Как и под Дорогобужем, Пришвин вновь поселился в имении, причем даже не в помещичьем, а в настоящем дворце, устроенном для приема царей, окруженном птица­ми, животными, «гуси, лебеди летят через усадьбу»13, и не­далекий город был таким тихим и заброшенным, что охот­ники гоняли по улицам зайца и однажды один из гонимых зайцев с перепугу влетел в отделение милиции.

Дневник Пришвина середины двадцатых годов насыщен образами природы, прогулками по лесам, и героями пришвинских записей становятся охотники, рыбаки, краеведы, ученые-естествоиспытатели, люди гораздо более ему близ­кие, чем советские писатели всех мастей и их велеречивые платформы, с одной стороны, и обыкновенные мужики — с другой. Да и само Плещееве озеро стало еще одним полно­правным героем его каждодневных записей — приливы, вли­яние луны, ключи, течения, рельеф дна, туманы, его образ во все времена года — это напоминало самые первые пришвинские опусы, еще не замутненные сектантским духом, но те­перь рука писателя была намного увереннее, мастеровитее.

Там, в петровском дворце (точнее, был он построен

владимирским дворянством в царствование Николая Павлови­ча), Пришвин написал воистину прекрасную книгу — «Род­ники Берендея», впоследствии дополненную, расширенную и названную им — на мой взгляд, несколько хуже и суше — «Календарь природы». Счастливо свободная от слабостей, бесформенности и многословия некоторых первых пришвинских произведений, она обозначила ту границу, кото­рая отделяет просто литературу от того, что мы привыкли называть классикой, даже не вполне представляя, что входит в это понятие.

«Родники Берендея» — это рассказы, большей частью охотничьи, лесные, луговые, болотные, объединенные не­броской, сознательно и искусно приглушенной личностью рассказчика и созданным им таинственным Берендеевым царством (так названным оттого, что рядом с Переславлем-Залесским находится железнодорожная станция Беренде­ево), волшебной местностью, где действуют свои правила, не такие, как в реальной советской жизни, а сказочные, ми­фологические, но и не столь выдуманные, как в ремизов-ском мире, а приближенные к природе вещей («Ремизов — материал в книгах, мои — в народе»14).
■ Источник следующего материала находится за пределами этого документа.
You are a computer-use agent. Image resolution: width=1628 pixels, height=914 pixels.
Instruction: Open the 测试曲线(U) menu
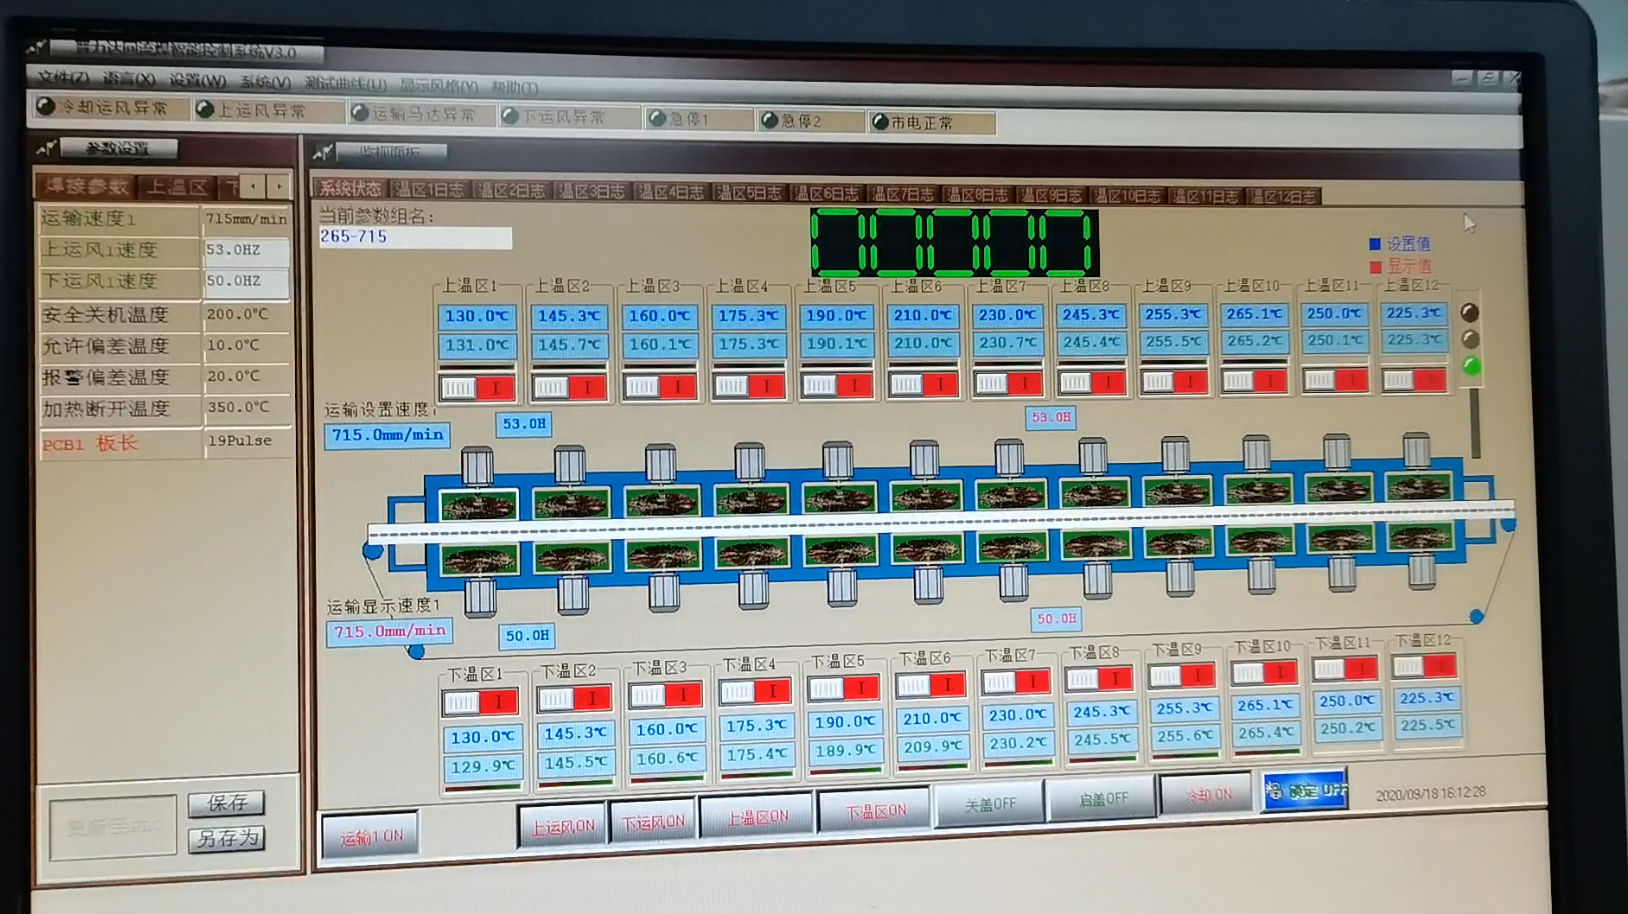345,84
И хотя в полной ме­ре оценить всю прелесть этих рассказов могли только охот­ники, даже читателю, никогда не бравшему в руки ружья и не занимавшемуся натаской собак, были понятны и волно­вали душу страницы, где в живой, полный запаха, цвета, звука, кинематографический мир природы вплетены размы­шления на философские темы, исторические реалии, психо­логия охотников и даже излюбленная пришвинская тема по­ла и эроса (рассказ «Любовь Ярика»).

Вот драматическое описание охоты на лисицу: «Прыгает зверь все ниже, ниже, и когда наступает конец, мы подхо­дим смотреть, какой он большой».

И — неожиданный переход: «Не горюйте о звере, милые жалостливые люди, всем это достанется, все мы растянемся, я почти готов к этому, и одно только беспокоит, что охот­ник разочарованно посмотрит на меня и скажет: какой он был маленький»15.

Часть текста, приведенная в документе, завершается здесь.